Before donation to the Council, the banner had been stored folded for many years and the paint surface was weak with large areas of paint loss, so preliminary treatment of the banner was commenced whilst the banner was still on display. Large areas of fragile paint were stabilised as it was necessary to secure these sections to prevent further losses during the removal process from the Centre to Artlab. The banner was slung on to a roll pack and placed in a customised, lightweight folding crate, designed and built by the conservators, and transported to Artlab to begin a three-month treatment process in 2019.

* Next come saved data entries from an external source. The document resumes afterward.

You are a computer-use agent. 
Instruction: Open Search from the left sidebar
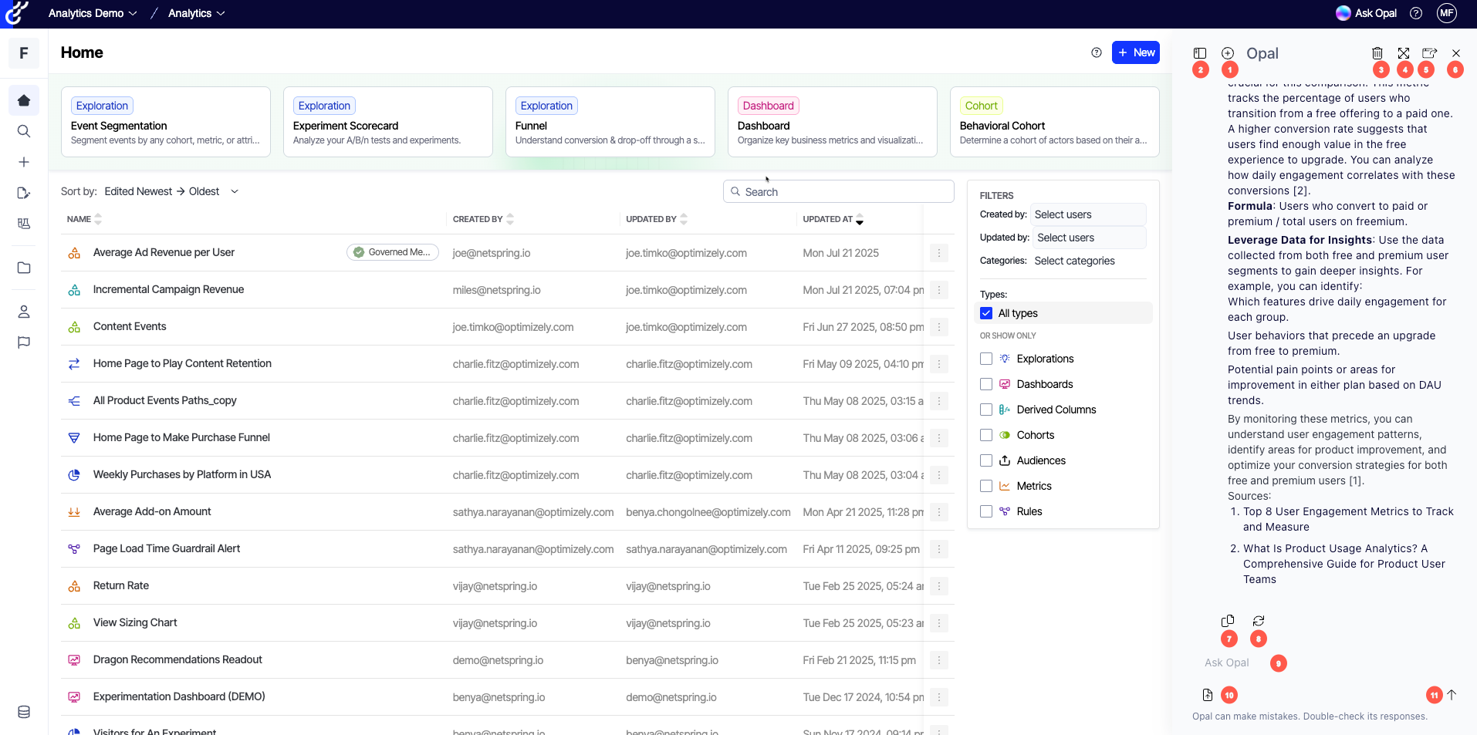click(x=24, y=131)
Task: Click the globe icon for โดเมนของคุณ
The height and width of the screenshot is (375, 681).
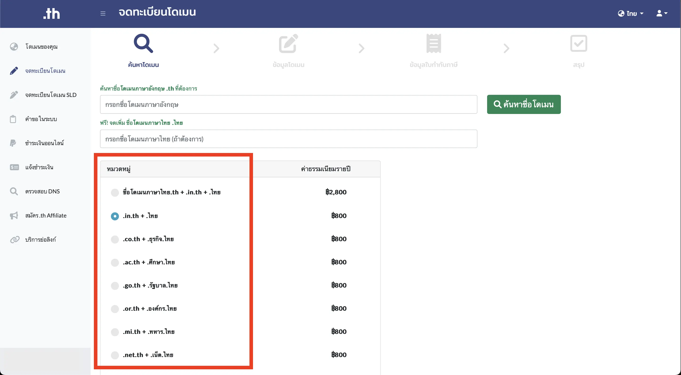Action: 14,47
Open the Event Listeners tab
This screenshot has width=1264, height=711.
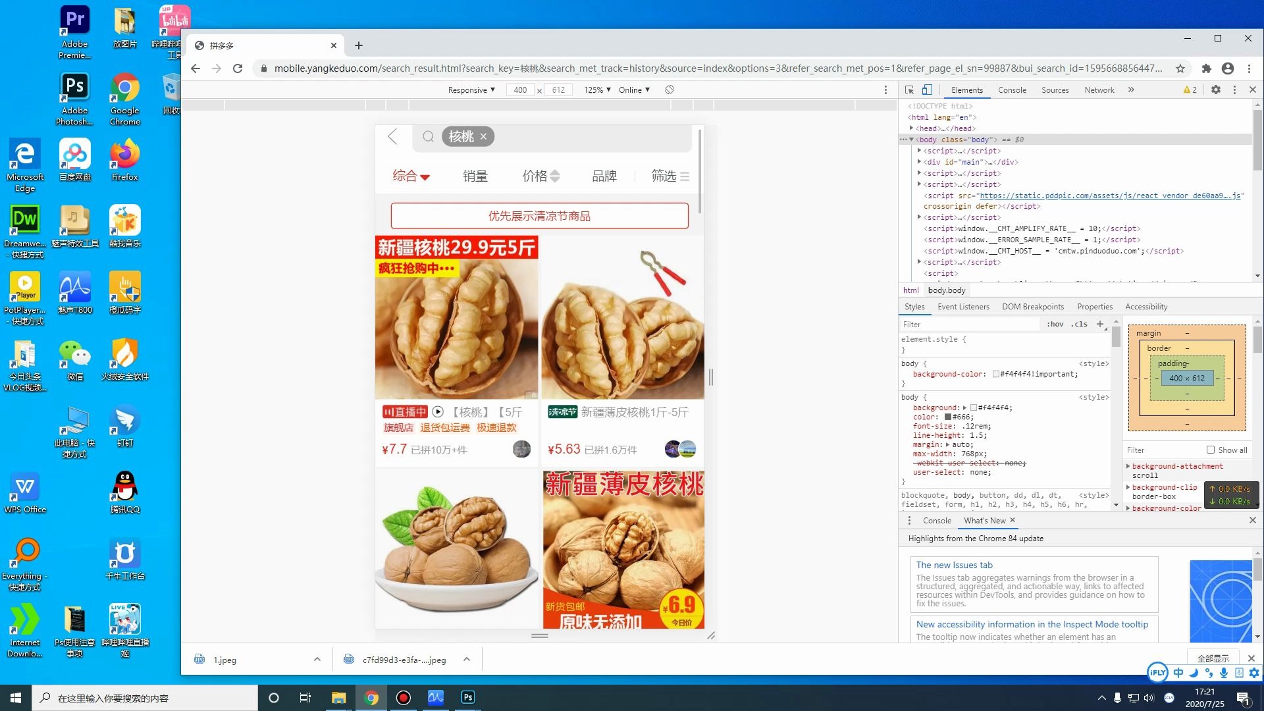tap(962, 307)
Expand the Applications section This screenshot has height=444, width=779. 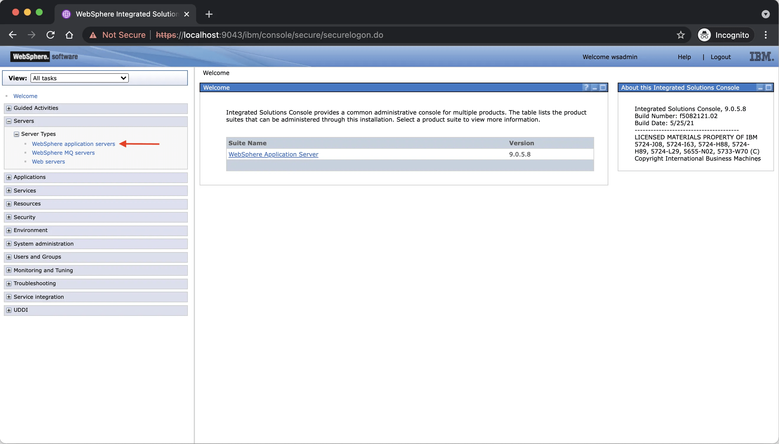pyautogui.click(x=9, y=177)
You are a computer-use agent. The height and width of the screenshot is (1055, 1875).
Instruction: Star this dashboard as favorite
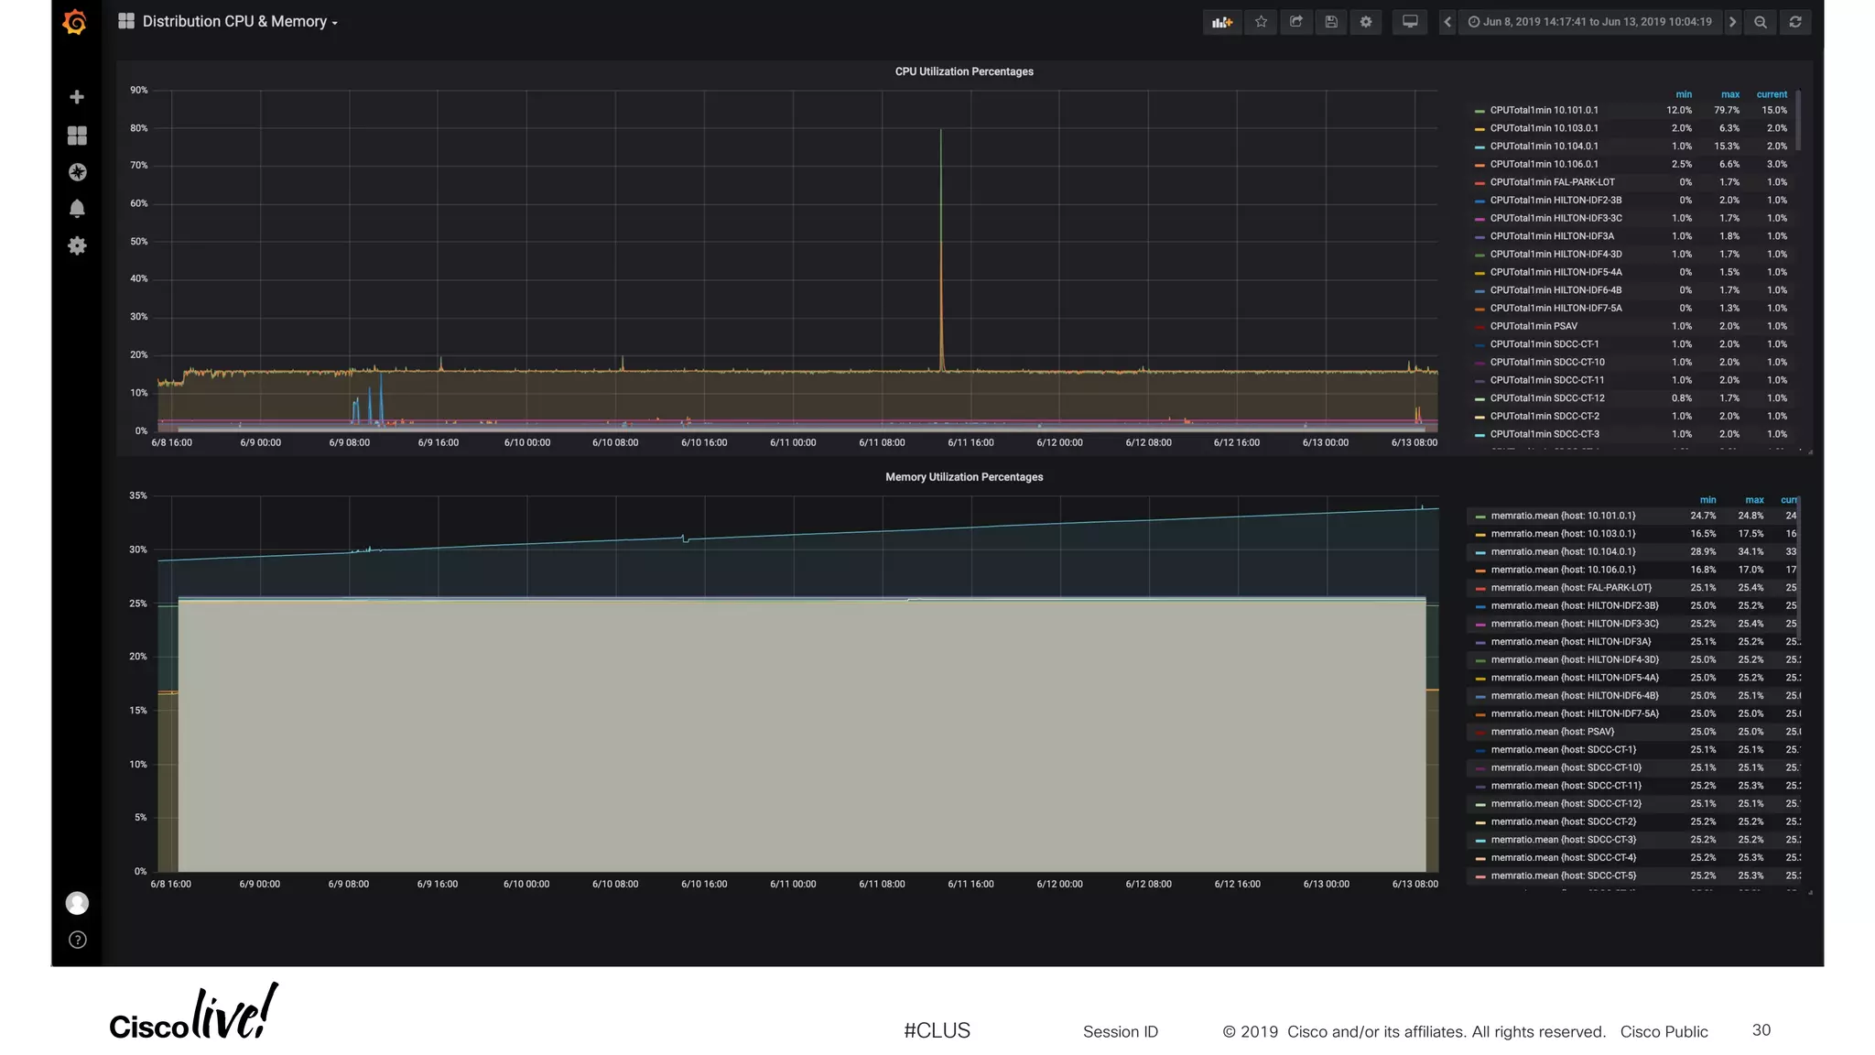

Further treatment was carried out while the banner remained attached to the flattened out packing crate which was used as the work surface, permitting safe handling of the fragile item. The treatment involved a comphrensive consolidation of the entire paint film, especially to areas along the fold creases where paint loss was heavily concentrated. A general surface clean of the paint film was undertaken, repair of minor tears and holes within the fabric support, infilling on large areas of paint loss and final retouching, building the lost image and text areas.
On completion of the treatment, the banner was re-slung back on to the roll and packed in the lightweight folding crate for transport back to the Bay Discovery Centre, where the sideshow banner was re-installed in the exhibition space.
Artlab Paintings conservators at the Bay Discovery Centre in Glenelg, Adelaide working on preliminary stabilisation of fragile paint areas.
Opening the custom built lightweight folding crate also used as a work surface for the banner.
Removal of the banner from display onto the opened crate.
Securing the banner within the crate.
The work is slung under a padded roll within the lightweight crate.
The crate is carefully closed and the banner is secure.
The banner is packed and ready to be transported to Artlab to complete the treatment process.
Before treatment showing old crease folding lines and areas of paint loss.
Detail of paint loss areas.
Detail of paint loss in text.
Banner during treatment at Artlab Australia.
The sideshow banner after completed conservation treatment.